WHAT THE TASK REQUIRES
Your answer must be an exact copy of the entries below, with every picture removed.

[Opening GIVEN DATA section]

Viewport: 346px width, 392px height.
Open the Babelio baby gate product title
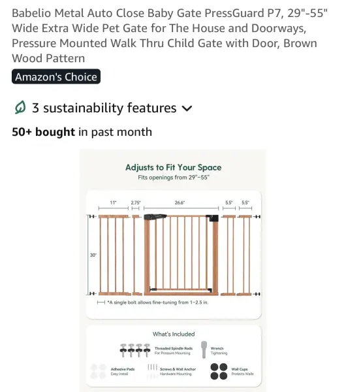[169, 35]
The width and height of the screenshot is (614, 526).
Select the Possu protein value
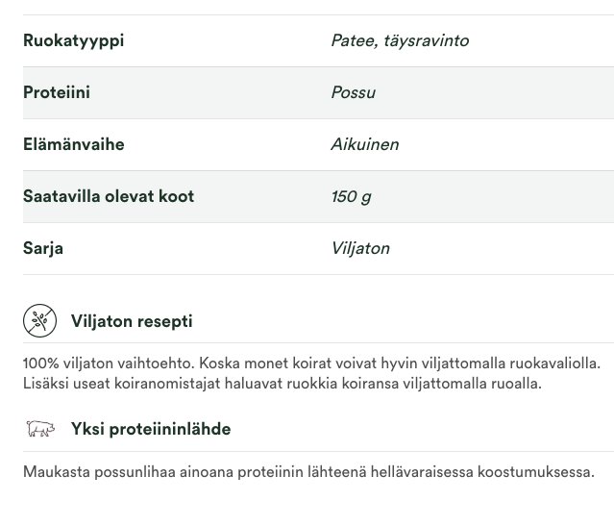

[Closing GIVEN DATA section]

SOLUTION FOR THIS TASK
Viewport: 346px width, 392px height.
Open the Babelio baby gate product title
[169, 35]
The width and height of the screenshot is (614, 526).
Select the Possu protein value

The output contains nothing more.